Sebelumnya, Budi mengatakan, pada Selasa (27/5/2025), KPK telah mengadakan monitoring dan evaluasi (monev) terkait pencegahan dan pengendalian gratifikasi bagi seluruh kementerian, lembaga, BUMN, dan BUMD.
Kasus dugaan gratifikasi ini mencuat usai beredarnya dokumen yang bertanda tangan Inspektur Jenderal Kementerian PU Dadang Rukmana soal hasil audit investigasi sementara pada Sekretariat Jenderal Kementerian PU.
Dalam surat tersebut menyampaikan bahwa Kepala Biro telah menghubungi beberapa Kepala Balai Besar untuk meminta dukungan terkait rangkaian acara pernikahan anak Sekretaris pejabat PU.
Dari surat yang beredar tersebut terkumpul sejumlah uang Rp10 juta dan 5.900 dolar Amerika Serikat (AS).
Dalam surat itu dinyatakan bahwa uang tersebut telah dikembalikan kepada para pemberi.
"Uang tunai tersebut saat ini telah disita oleh Inspektorat aral dan selanjutnya akan dikembalikan kepada pihak pemberi karena uang tersebut merupakan uang pribadi pemberi yang ditujukan untuk membantu/mendukung rangkaian acara pernikahan," tulis dalam surat itu.
Menteri PU Dody Hanggodo pun sudah buka suara merespons dugaan gratifikasi pejabat PU.
Dody mengatakan telah menerima laporan tersebut dan menunjuk Inspektur Jenderal menyelesaikan masalah tersebut.
Ia pun menyerahkan kasus ini sepenuhnya kepada Irjen.

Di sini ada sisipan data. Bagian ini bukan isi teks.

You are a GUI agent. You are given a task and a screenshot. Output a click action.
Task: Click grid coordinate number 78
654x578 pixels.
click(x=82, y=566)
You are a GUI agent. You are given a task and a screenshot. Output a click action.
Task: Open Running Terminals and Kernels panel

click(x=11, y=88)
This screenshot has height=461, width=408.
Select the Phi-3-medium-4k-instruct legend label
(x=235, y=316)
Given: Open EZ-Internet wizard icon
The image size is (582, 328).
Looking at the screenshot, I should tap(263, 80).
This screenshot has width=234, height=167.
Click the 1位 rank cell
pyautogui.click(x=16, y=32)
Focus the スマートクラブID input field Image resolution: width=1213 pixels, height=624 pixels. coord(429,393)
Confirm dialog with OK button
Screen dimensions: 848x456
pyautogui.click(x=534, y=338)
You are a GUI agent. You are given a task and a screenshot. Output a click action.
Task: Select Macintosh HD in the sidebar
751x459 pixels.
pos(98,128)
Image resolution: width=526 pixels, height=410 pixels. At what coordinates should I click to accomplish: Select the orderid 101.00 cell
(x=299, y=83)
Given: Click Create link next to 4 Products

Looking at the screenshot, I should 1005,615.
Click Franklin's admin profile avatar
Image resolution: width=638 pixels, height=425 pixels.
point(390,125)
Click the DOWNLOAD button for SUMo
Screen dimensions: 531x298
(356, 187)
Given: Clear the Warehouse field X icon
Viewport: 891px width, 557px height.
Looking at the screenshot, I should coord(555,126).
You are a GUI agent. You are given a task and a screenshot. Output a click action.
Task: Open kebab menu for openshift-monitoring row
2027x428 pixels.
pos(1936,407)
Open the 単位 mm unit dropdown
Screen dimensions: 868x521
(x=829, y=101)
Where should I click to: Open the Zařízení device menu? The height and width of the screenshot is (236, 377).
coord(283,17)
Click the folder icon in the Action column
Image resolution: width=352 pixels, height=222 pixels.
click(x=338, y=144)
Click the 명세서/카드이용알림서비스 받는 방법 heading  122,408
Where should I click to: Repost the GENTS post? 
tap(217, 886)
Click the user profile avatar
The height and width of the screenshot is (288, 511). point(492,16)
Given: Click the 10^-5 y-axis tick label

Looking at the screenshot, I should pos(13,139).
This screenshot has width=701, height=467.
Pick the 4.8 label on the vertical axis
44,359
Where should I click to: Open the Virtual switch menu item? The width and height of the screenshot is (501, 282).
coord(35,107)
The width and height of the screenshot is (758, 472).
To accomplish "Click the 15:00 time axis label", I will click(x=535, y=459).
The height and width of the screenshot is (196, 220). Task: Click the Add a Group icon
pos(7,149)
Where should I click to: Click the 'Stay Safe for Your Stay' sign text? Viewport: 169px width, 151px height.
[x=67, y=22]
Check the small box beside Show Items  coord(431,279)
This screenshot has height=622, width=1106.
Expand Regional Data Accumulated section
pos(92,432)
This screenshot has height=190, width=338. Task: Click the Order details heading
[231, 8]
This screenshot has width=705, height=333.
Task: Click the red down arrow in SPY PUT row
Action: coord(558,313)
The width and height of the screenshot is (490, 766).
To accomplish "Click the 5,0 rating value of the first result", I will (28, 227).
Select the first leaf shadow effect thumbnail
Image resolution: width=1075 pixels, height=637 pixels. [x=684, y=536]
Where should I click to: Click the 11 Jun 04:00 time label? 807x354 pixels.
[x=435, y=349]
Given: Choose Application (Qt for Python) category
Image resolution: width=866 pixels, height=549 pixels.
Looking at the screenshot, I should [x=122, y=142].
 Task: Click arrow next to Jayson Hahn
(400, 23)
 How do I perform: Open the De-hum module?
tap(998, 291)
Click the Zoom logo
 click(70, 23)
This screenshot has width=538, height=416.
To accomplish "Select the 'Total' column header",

"Ya lagi diproses sama Irjen, tapi ya Irjen kalau misalnya dirasa sama Irjen itu nanti memang ada unsur pidana, pasti dia limpahkan ke KPK atau ke Kejaksaan atau ke mana ke Kepolisian untuk tidak lanjut secara pidananya. Tapi kalau mungkin dia merasa enggak perlu ya, tapi kalau sudah viral gini kan susah ya," ucap Dody di kantor Kementerian PU, Jakarta, Rabu (28/5/2025).